═════ Material supplied ═════

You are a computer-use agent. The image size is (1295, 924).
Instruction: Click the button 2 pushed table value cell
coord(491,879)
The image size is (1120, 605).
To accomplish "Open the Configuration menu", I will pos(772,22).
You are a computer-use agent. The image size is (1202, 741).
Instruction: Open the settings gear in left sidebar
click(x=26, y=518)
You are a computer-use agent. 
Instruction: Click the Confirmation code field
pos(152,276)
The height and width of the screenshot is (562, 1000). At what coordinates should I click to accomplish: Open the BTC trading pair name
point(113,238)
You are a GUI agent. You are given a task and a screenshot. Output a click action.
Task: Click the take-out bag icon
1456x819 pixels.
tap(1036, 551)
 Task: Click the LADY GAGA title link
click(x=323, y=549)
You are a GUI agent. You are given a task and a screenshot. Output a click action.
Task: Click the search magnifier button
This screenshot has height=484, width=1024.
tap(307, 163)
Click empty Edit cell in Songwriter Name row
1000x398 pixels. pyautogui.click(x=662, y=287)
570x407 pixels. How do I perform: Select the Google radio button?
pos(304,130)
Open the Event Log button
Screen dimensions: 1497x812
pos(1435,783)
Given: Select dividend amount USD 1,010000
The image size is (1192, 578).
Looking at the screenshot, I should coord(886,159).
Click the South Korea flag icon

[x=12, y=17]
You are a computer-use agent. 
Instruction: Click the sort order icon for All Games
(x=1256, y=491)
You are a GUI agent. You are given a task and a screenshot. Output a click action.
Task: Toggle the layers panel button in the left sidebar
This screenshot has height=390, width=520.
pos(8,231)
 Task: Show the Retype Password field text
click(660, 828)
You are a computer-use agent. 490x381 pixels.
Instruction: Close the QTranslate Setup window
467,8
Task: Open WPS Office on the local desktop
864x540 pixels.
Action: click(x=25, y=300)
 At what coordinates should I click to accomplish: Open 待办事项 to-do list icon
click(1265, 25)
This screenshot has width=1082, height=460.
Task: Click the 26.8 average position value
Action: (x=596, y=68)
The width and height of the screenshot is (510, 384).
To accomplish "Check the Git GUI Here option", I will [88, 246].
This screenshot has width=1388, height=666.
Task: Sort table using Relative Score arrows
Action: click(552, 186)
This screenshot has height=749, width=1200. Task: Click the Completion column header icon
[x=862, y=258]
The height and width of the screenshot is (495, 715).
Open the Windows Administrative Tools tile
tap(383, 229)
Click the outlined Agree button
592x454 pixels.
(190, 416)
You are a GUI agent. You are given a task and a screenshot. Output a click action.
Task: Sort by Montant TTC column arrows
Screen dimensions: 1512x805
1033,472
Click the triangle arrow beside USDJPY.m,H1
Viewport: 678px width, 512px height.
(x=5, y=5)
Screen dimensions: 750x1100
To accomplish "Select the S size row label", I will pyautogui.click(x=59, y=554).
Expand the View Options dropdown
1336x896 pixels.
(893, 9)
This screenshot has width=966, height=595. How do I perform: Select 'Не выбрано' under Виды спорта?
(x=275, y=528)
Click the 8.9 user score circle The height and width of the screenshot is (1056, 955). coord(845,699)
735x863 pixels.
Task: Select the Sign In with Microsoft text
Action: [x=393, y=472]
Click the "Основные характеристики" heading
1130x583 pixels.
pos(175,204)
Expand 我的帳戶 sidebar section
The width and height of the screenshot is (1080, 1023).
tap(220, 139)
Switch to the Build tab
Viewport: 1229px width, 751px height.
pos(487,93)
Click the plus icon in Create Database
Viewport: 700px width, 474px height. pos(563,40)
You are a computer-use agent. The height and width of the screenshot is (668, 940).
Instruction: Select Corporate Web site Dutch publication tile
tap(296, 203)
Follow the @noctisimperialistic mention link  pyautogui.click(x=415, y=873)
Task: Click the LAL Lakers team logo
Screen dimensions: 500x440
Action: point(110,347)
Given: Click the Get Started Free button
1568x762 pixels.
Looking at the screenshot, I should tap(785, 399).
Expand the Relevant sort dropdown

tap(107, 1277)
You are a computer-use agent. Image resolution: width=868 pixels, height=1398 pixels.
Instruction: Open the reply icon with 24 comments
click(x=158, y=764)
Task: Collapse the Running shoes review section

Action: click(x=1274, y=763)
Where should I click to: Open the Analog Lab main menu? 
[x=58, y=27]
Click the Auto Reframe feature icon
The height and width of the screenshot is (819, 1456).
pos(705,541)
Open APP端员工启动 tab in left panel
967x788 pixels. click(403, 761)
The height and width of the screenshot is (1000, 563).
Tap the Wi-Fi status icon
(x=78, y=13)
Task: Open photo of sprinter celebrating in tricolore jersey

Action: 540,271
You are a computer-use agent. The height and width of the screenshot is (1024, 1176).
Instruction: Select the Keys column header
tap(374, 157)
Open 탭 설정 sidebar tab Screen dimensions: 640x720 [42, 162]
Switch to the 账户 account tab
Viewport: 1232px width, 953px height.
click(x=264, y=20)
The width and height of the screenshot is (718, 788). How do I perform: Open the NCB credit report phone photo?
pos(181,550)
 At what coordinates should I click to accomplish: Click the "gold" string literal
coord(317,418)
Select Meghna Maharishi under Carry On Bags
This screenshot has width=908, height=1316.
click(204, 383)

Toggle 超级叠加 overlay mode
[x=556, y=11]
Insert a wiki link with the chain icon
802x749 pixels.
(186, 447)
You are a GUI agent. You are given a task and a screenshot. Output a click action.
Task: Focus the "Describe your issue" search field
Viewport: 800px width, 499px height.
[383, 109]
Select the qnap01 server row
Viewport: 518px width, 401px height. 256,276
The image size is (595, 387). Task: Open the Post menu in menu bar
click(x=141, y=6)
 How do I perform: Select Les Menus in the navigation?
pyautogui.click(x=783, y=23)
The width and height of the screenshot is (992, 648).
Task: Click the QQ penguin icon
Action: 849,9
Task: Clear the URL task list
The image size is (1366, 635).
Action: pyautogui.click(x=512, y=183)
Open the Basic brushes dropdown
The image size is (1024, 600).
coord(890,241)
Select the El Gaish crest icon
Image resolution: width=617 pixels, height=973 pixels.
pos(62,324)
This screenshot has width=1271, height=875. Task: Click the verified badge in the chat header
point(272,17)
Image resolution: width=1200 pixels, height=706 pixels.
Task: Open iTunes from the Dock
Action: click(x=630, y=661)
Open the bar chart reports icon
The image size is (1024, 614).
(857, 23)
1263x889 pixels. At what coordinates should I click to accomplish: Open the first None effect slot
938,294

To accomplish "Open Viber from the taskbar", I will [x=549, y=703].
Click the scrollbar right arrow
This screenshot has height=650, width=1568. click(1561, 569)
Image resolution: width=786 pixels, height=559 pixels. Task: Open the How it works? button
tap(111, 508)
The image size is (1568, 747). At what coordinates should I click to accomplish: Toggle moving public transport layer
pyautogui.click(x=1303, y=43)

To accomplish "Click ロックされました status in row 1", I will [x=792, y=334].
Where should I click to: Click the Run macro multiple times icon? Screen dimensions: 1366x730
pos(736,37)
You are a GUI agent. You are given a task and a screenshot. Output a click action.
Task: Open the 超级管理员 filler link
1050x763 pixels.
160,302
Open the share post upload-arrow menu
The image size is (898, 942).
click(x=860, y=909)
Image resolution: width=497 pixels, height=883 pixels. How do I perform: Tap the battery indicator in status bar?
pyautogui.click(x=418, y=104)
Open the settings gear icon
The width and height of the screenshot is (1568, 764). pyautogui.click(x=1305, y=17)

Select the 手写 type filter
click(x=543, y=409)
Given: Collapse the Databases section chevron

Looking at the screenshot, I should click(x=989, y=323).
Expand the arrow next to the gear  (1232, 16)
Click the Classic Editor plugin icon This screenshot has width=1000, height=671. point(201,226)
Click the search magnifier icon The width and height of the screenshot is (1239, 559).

═════

# [Activity]
Restate the material word for word, leaving nothing out.

# [Result below]
You are a computer-use agent. The image size is (1295, 924).
Instruction: Click the button 2 pushed table value cell
coord(491,879)
The image size is (1120, 605).
To accomplish "Open the Configuration menu", I will pos(772,22).
You are a computer-use agent. The image size is (1202, 741).
Instruction: Open the settings gear in left sidebar
click(x=26, y=518)
You are a computer-use agent. 
Instruction: Click the Confirmation code field
pos(152,276)
The height and width of the screenshot is (562, 1000). At what coordinates should I click to accomplish: Open the BTC trading pair name
point(113,238)
You are a GUI agent. You are given a task and a screenshot. Output a click action.
Task: Click the take-out bag icon
1456x819 pixels.
tap(1036, 551)
 Task: Click the LADY GAGA title link
click(x=323, y=549)
You are a GUI agent. You are given a task and a screenshot. Output a click action.
Task: Click the search magnifier button
This screenshot has height=484, width=1024.
tap(307, 163)
Click empty Edit cell in Songwriter Name row
1000x398 pixels. pyautogui.click(x=662, y=287)
570x407 pixels. How do I perform: Select the Google radio button?
pos(304,130)
Open the Event Log button
Screen dimensions: 1497x812
pos(1435,783)
Given: Select dividend amount USD 1,010000
The image size is (1192, 578).
Looking at the screenshot, I should coord(886,159).
Click the South Korea flag icon

[x=12, y=17]
You are a computer-use agent. 
Instruction: Click the sort order icon for All Games
(x=1256, y=491)
You are a GUI agent. You are given a task and a screenshot. Output a click action.
Task: Toggle the layers panel button in the left sidebar
This screenshot has height=390, width=520.
pos(8,231)
 Task: Show the Retype Password field text
click(660, 828)
You are a computer-use agent. 490x381 pixels.
Instruction: Close the QTranslate Setup window
467,8
Task: Open WPS Office on the local desktop
864x540 pixels.
Action: click(x=25, y=300)
 At what coordinates should I click to accomplish: Open 待办事项 to-do list icon
click(1265, 25)
This screenshot has width=1082, height=460.
Task: Click the 26.8 average position value
Action: (x=596, y=68)
The width and height of the screenshot is (510, 384).
To accomplish "Check the Git GUI Here option", I will [88, 246].
This screenshot has width=1388, height=666.
Task: Sort table using Relative Score arrows
Action: click(552, 186)
This screenshot has height=749, width=1200. Task: Click the Completion column header icon
[x=862, y=258]
The height and width of the screenshot is (495, 715).
Open the Windows Administrative Tools tile
tap(383, 229)
Click the outlined Agree button
592x454 pixels.
(190, 416)
You are a GUI agent. You are given a task and a screenshot. Output a click action.
Task: Sort by Montant TTC column arrows
Screen dimensions: 1512x805
1033,472
Click the triangle arrow beside USDJPY.m,H1
Viewport: 678px width, 512px height.
(x=5, y=5)
Screen dimensions: 750x1100
To accomplish "Select the S size row label", I will pyautogui.click(x=59, y=554).
Expand the View Options dropdown
1336x896 pixels.
(893, 9)
This screenshot has width=966, height=595. How do I perform: Select 'Не выбрано' under Виды спорта?
(x=275, y=528)
Click the 8.9 user score circle The height and width of the screenshot is (1056, 955). coord(845,699)
735x863 pixels.
Task: Select the Sign In with Microsoft text
Action: [x=393, y=472]
Click the "Основные характеристики" heading
1130x583 pixels.
pos(175,204)
Expand 我的帳戶 sidebar section
The width and height of the screenshot is (1080, 1023).
tap(220, 139)
Switch to the Build tab
Viewport: 1229px width, 751px height.
pos(487,93)
Click the plus icon in Create Database
Viewport: 700px width, 474px height. pos(563,40)
You are a computer-use agent. The height and width of the screenshot is (668, 940).
Instruction: Select Corporate Web site Dutch publication tile
tap(296, 203)
Follow the @noctisimperialistic mention link  pyautogui.click(x=415, y=873)
Task: Click the LAL Lakers team logo
Screen dimensions: 500x440
Action: point(110,347)
Given: Click the Get Started Free button
1568x762 pixels.
Looking at the screenshot, I should tap(785, 399).
Expand the Relevant sort dropdown

tap(107, 1277)
You are a computer-use agent. Image resolution: width=868 pixels, height=1398 pixels.
Instruction: Open the reply icon with 24 comments
click(x=158, y=764)
Task: Collapse the Running shoes review section

Action: click(x=1274, y=763)
Where should I click to: Open the Analog Lab main menu? 
[x=58, y=27]
Click the Auto Reframe feature icon
The height and width of the screenshot is (819, 1456).
pos(705,541)
Open APP端员工启动 tab in left panel
967x788 pixels. click(403, 761)
The height and width of the screenshot is (1000, 563).
Tap the Wi-Fi status icon
(x=78, y=13)
Task: Open photo of sprinter celebrating in tricolore jersey

Action: 540,271
You are a computer-use agent. The height and width of the screenshot is (1024, 1176).
Instruction: Select the Keys column header
tap(374, 157)
Open 탭 설정 sidebar tab Screen dimensions: 640x720 [42, 162]
Switch to the 账户 account tab
Viewport: 1232px width, 953px height.
click(x=264, y=20)
The width and height of the screenshot is (718, 788). How do I perform: Open the NCB credit report phone photo?
pos(181,550)
 At what coordinates should I click to accomplish: Click the "gold" string literal
coord(317,418)
Select Meghna Maharishi under Carry On Bags
This screenshot has width=908, height=1316.
click(204, 383)

Toggle 超级叠加 overlay mode
[x=556, y=11]
Insert a wiki link with the chain icon
802x749 pixels.
(186, 447)
You are a GUI agent. You are given a task and a screenshot. Output a click action.
Task: Focus the "Describe your issue" search field
Viewport: 800px width, 499px height.
[383, 109]
Select the qnap01 server row
Viewport: 518px width, 401px height. 256,276
The image size is (595, 387). Task: Open the Post menu in menu bar
click(x=141, y=6)
 How do I perform: Select Les Menus in the navigation?
pyautogui.click(x=783, y=23)
The width and height of the screenshot is (992, 648).
Task: Click the QQ penguin icon
Action: 849,9
Task: Clear the URL task list
The image size is (1366, 635).
Action: pyautogui.click(x=512, y=183)
Open the Basic brushes dropdown
The image size is (1024, 600).
coord(890,241)
Select the El Gaish crest icon
Image resolution: width=617 pixels, height=973 pixels.
pos(62,324)
This screenshot has width=1271, height=875. Task: Click the verified badge in the chat header
point(272,17)
Image resolution: width=1200 pixels, height=706 pixels.
Task: Open iTunes from the Dock
Action: click(x=630, y=661)
Open the bar chart reports icon
The image size is (1024, 614).
(857, 23)
1263x889 pixels. At what coordinates should I click to accomplish: Open the first None effect slot
938,294

To accomplish "Open Viber from the taskbar", I will [x=549, y=703].
Click the scrollbar right arrow
This screenshot has height=650, width=1568. click(1561, 569)
Image resolution: width=786 pixels, height=559 pixels. Task: Open the How it works? button
tap(111, 508)
The image size is (1568, 747). At what coordinates should I click to accomplish: Toggle moving public transport layer
pyautogui.click(x=1303, y=43)

To accomplish "Click ロックされました status in row 1", I will [x=792, y=334].
Where should I click to: Click the Run macro multiple times icon? Screen dimensions: 1366x730
pos(736,37)
You are a GUI agent. You are given a task and a screenshot. Output a click action.
Task: Open the 超级管理员 filler link
1050x763 pixels.
160,302
Open the share post upload-arrow menu
The image size is (898, 942).
click(x=860, y=909)
Image resolution: width=497 pixels, height=883 pixels. How do I perform: Tap the battery indicator in status bar?
pyautogui.click(x=418, y=104)
Open the settings gear icon
The width and height of the screenshot is (1568, 764). pyautogui.click(x=1305, y=17)

Select the 手写 type filter
click(x=543, y=409)
Given: Collapse the Databases section chevron

Looking at the screenshot, I should click(x=989, y=323).
Expand the arrow next to the gear  (1232, 16)
Click the Classic Editor plugin icon This screenshot has width=1000, height=671. point(201,226)
Click the search magnifier icon The width and height of the screenshot is (1239, 559).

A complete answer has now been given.